All modern era programmers can attest that containerization has afforded more flexibility and allows us to build truly cloud-native applications. Containers provide portability - ability to easily move applications across environments. Although complex applications comprise of many (10s or 100s) containers. Managing such applications is a real challenge and that’s where container orchestration and scheduling platforms like Kubernetes, Mesosphere, Docker Swarm, etc. come into the picture.
Kubernetes, backed by Google is leading the pack given that Redhat, Microsoft and now Amazon are putting their weight behind it.
Kubernetes can run on any cloud or bare metal infrastructure. Setting up & managing Kubernetes can be a challenge but Google provides an easy way to use Kubernetes through the Google Container Engine(GKE) service.
What is GKE?
Google Container Engine is a Management and orchestration system for Containers. In short, it is a hosted Kubernetes. The goal of GKE is to increase the productivity of DevOps and development teams by hiding the complexity of setting up the Kubernetes cluster, the overlay network, etc.
Why GKE? What are the things that GKE does for the user?
- GKE abstracts away the complexity of managing a highly available Kubernetes cluster.
GKE takes care of the overlay network: https://cloud.google.com/compute/docs/vpc/#routing
GKE also provides built-in authentication: https://cloud.google.com/container-engine/docs/iam-integration
GKE also provides built-in auto-scaling.
GKE also provides easy integration with the Google storage services.
In this blog, we will see how to create your own Kubernetes cluster in GKE and how to deploy a multi-tier application in it. The blog assumes you have a basic understanding of Kubernetes and have used it before. It also assumes you have created an account with Google Cloud Platform. If you are not familiar with Kubernetes, this guide from Deis - https://deis.com/blog/2016/kubernetes-illustrated-guide/ is a good place to start.

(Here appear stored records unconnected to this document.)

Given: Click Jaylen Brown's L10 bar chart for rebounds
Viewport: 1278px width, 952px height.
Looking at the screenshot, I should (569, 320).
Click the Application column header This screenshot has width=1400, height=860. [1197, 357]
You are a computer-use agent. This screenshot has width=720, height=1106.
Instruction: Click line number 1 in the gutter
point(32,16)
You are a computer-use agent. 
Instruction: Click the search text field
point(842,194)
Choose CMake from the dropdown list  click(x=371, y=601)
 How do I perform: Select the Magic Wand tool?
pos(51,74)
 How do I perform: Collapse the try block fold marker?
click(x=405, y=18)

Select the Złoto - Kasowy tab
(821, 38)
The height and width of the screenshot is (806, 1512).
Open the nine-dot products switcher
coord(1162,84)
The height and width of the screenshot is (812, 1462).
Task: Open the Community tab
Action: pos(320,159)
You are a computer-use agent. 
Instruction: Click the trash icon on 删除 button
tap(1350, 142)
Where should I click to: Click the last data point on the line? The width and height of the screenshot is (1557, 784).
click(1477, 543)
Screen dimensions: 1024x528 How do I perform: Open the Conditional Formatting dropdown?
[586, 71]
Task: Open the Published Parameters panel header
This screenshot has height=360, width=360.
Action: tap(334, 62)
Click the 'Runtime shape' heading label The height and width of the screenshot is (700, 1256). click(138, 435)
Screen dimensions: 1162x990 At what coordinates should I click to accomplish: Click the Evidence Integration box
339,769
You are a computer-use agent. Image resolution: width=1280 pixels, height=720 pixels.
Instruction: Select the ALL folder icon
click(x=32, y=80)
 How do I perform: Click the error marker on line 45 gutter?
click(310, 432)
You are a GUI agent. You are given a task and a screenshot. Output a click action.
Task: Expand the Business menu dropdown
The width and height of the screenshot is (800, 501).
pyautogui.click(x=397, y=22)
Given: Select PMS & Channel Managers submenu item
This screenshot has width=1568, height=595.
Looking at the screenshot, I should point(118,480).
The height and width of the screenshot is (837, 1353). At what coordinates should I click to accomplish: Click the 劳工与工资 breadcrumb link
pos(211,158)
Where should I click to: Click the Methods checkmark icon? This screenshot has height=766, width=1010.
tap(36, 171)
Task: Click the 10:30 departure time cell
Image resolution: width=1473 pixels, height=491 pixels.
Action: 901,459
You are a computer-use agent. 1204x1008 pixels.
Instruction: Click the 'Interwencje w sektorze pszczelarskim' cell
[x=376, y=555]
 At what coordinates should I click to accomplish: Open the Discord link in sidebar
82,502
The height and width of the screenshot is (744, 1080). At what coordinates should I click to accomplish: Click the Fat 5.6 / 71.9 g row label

Google provides a Command-line interface (gcloud) to interact with all Google Cloud Platform products and services. gcloud is a tool that provides the primary command-line interface to Google Cloud Platform. You can use this tool to perform many common platform tasks either from the command-line or in scripts. Follow this guide to install the gcloud tool.
Now let's begin! The first step is to create the cluster.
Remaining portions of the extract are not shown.